BRIEF: Please return only the lines from the one holding "[abrir herramienta de búsqueda] (314, 54)" through the one holding "Arz Christa (552, 478)", exactly as they appear in the records below, both ends included.

DATA PROVIDED:
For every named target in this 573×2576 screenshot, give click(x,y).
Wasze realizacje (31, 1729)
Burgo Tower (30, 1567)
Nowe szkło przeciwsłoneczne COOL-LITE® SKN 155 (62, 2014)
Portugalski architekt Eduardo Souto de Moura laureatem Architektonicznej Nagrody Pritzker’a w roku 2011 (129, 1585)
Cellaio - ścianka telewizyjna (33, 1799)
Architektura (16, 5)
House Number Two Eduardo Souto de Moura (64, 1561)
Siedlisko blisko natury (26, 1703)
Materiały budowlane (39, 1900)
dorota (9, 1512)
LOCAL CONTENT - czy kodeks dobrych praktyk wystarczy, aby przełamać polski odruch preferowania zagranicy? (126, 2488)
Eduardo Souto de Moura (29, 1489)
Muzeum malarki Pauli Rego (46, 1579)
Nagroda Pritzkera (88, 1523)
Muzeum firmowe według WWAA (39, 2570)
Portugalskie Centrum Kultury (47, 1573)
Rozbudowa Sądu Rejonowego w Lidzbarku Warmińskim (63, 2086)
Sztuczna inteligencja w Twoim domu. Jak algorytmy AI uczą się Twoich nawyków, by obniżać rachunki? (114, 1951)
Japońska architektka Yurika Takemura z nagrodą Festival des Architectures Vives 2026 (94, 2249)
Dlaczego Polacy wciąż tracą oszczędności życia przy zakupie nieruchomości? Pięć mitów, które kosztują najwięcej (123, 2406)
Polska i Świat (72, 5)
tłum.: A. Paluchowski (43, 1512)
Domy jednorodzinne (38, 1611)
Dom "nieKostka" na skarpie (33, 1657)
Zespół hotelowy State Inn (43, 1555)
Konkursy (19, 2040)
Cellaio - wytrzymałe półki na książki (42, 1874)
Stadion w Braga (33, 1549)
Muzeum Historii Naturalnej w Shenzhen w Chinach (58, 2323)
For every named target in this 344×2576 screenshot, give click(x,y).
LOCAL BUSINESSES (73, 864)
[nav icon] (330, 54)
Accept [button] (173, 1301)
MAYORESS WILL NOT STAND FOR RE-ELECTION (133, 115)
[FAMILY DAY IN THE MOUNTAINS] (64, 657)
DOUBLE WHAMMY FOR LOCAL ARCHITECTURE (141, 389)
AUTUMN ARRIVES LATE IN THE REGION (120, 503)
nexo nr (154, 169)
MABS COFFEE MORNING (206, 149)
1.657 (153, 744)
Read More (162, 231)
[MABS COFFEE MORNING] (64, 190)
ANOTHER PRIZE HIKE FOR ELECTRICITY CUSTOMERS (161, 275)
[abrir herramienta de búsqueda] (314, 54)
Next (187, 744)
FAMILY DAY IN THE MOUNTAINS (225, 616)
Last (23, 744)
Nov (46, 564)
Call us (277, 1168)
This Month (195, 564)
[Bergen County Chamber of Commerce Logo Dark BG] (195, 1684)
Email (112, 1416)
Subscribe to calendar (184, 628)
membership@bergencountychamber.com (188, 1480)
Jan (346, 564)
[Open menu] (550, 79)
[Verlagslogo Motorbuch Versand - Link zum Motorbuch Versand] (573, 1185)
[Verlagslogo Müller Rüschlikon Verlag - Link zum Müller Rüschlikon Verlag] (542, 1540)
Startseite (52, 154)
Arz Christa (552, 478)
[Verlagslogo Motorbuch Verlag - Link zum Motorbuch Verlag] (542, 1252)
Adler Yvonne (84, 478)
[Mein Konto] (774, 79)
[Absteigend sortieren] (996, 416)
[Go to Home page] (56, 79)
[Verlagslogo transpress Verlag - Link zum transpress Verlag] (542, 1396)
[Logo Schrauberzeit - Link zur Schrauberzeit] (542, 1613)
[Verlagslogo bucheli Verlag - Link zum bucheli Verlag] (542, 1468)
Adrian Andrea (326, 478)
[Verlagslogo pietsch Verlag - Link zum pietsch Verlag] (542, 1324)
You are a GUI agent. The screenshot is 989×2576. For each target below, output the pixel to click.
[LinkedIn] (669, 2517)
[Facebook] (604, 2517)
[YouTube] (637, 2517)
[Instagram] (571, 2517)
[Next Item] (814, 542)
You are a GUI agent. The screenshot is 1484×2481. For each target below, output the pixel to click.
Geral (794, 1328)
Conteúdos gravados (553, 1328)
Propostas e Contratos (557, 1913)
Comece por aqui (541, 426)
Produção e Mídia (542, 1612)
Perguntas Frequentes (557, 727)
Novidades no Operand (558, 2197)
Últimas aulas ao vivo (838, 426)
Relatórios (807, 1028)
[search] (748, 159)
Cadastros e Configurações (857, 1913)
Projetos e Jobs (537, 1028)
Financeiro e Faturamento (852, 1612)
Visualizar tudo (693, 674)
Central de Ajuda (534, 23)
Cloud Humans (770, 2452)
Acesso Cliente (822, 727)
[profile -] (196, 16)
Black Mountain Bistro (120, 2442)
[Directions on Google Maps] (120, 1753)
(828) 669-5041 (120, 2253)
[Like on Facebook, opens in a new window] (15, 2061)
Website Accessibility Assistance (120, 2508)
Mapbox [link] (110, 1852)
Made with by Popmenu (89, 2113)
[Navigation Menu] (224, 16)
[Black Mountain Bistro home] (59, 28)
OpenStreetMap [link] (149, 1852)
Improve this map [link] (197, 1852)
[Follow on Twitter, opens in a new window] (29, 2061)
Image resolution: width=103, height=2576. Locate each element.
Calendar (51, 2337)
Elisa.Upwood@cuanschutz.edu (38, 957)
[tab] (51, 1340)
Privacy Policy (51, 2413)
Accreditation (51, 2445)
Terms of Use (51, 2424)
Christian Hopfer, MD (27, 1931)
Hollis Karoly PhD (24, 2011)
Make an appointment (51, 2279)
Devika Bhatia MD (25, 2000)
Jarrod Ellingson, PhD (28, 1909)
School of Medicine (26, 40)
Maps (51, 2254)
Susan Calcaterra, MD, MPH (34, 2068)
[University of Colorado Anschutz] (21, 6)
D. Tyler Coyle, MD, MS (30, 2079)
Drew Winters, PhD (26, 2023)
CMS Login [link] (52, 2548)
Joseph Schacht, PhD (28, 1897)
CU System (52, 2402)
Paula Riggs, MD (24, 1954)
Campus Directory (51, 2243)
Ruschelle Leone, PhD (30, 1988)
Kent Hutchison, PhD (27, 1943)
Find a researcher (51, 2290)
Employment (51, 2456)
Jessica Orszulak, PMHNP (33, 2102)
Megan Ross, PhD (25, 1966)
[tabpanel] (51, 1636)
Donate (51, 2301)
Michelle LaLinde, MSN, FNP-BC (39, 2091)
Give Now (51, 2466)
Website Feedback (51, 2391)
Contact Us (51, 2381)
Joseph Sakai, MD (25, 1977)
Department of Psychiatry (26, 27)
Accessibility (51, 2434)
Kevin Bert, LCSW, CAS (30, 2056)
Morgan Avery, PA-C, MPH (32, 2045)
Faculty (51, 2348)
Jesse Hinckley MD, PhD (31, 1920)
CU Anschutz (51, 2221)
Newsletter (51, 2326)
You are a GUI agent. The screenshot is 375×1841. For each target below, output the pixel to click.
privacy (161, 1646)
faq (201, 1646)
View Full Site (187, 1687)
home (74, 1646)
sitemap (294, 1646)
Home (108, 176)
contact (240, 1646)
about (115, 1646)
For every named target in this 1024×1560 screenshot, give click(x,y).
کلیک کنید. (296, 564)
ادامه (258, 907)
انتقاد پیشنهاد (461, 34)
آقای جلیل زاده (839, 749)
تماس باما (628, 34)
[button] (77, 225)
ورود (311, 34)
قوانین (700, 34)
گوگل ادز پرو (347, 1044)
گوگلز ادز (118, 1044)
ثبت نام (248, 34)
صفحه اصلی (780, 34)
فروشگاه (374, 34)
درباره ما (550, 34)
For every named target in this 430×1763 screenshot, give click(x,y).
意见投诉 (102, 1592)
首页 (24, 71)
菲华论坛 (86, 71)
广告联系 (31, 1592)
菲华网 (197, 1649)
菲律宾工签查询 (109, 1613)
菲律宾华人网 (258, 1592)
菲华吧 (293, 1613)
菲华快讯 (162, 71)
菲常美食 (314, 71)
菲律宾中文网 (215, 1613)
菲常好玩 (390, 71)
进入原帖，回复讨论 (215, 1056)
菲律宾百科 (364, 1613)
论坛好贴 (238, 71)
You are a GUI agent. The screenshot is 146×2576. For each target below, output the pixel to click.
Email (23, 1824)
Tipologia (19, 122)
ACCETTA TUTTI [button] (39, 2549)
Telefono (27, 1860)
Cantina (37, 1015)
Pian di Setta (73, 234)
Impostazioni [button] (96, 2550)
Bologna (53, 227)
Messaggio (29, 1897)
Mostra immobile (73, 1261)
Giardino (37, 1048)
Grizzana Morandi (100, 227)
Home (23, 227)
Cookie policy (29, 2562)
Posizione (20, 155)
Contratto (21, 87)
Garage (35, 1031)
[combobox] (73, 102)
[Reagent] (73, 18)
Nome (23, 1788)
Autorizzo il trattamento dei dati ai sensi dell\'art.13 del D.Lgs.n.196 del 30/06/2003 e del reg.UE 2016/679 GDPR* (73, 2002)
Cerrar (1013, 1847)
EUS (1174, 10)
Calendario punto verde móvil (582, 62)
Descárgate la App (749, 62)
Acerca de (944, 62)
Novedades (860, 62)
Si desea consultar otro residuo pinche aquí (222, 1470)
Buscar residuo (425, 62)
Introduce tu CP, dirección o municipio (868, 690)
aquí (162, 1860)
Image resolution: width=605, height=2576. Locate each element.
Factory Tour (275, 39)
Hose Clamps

RESPONSE BOX:
[abrir herramienta de búsqueda] (314, 54)
Next (187, 744)
FAMILY DAY IN THE MOUNTAINS (225, 616)
Last (23, 744)
Nov (46, 564)
Call us (277, 1168)
This Month (195, 564)
[Bergen County Chamber of Commerce Logo Dark BG] (195, 1684)
Email (112, 1416)
Subscribe to calendar (184, 628)
membership@bergencountychamber.com (188, 1480)
Jan (346, 564)
[Open menu] (550, 79)
[Verlagslogo Motorbuch Versand - Link zum Motorbuch Versand] (573, 1185)
[Verlagslogo Müller Rüschlikon Verlag - Link zum Müller Rüschlikon Verlag] (542, 1540)
Startseite (52, 154)
Arz Christa (552, 478)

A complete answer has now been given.